• **WHAT YOU NEED TO DO**
Duplicate the lines of the data below, from the line with "Click the 编辑" up to and including the final line of the data, keeping each line unchanged.

Word and element location data:
— Begin —

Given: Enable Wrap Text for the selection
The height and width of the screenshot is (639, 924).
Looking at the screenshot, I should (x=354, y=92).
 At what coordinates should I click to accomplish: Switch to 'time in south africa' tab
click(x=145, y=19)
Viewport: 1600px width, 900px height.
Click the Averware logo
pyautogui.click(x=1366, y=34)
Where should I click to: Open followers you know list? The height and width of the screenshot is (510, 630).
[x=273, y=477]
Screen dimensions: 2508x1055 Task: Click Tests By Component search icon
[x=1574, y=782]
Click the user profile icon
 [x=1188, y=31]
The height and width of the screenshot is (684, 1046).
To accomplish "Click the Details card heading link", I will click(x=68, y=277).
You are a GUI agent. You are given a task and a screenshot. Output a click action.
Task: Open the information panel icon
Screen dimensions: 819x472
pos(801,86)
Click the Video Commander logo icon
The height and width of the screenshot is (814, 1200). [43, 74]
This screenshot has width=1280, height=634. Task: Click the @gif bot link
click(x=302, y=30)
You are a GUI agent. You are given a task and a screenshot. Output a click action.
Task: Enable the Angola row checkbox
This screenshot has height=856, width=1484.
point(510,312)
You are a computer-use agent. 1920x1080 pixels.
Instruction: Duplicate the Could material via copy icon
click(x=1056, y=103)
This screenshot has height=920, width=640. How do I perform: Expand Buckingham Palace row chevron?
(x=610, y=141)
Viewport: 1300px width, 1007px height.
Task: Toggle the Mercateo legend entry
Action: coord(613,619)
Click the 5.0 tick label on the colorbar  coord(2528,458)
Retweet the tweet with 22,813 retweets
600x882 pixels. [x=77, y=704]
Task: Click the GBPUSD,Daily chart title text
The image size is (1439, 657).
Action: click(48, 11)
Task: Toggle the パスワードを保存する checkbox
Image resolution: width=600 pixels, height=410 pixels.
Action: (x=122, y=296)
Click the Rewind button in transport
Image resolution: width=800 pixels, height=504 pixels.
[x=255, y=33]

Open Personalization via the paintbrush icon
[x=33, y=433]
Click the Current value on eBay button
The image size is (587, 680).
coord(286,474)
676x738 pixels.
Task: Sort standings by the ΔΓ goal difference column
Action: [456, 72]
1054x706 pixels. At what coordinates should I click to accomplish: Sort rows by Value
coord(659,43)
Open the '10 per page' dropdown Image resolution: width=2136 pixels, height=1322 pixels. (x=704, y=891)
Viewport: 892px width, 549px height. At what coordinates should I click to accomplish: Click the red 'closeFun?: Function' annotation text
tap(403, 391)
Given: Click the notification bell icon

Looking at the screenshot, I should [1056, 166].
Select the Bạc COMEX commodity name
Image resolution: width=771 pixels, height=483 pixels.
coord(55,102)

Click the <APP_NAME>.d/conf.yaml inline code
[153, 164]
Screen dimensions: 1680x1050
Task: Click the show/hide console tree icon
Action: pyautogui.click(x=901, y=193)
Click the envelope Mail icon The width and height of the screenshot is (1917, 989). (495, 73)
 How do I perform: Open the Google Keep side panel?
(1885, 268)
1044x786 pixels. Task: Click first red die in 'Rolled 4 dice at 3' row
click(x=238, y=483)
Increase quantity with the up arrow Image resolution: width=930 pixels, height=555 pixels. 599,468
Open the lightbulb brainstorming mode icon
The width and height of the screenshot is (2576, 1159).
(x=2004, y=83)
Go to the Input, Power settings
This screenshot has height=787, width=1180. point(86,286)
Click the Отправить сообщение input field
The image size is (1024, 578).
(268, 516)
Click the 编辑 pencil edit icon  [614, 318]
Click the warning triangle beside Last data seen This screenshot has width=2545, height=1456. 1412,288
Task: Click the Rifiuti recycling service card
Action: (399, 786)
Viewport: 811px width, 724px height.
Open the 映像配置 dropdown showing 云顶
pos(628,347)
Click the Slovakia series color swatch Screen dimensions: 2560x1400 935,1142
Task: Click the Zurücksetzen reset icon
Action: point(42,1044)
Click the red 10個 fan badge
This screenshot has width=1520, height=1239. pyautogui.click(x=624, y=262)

— End —

• **SOLUTION TO THE PROBLEM**
Click the 编辑 pencil edit icon  [614, 318]
Click the warning triangle beside Last data seen This screenshot has width=2545, height=1456. 1412,288
Task: Click the Rifiuti recycling service card
Action: (399, 786)
Viewport: 811px width, 724px height.
Open the 映像配置 dropdown showing 云顶
pos(628,347)
Click the Slovakia series color swatch Screen dimensions: 2560x1400 935,1142
Task: Click the Zurücksetzen reset icon
Action: point(42,1044)
Click the red 10個 fan badge
This screenshot has width=1520, height=1239. pyautogui.click(x=624, y=262)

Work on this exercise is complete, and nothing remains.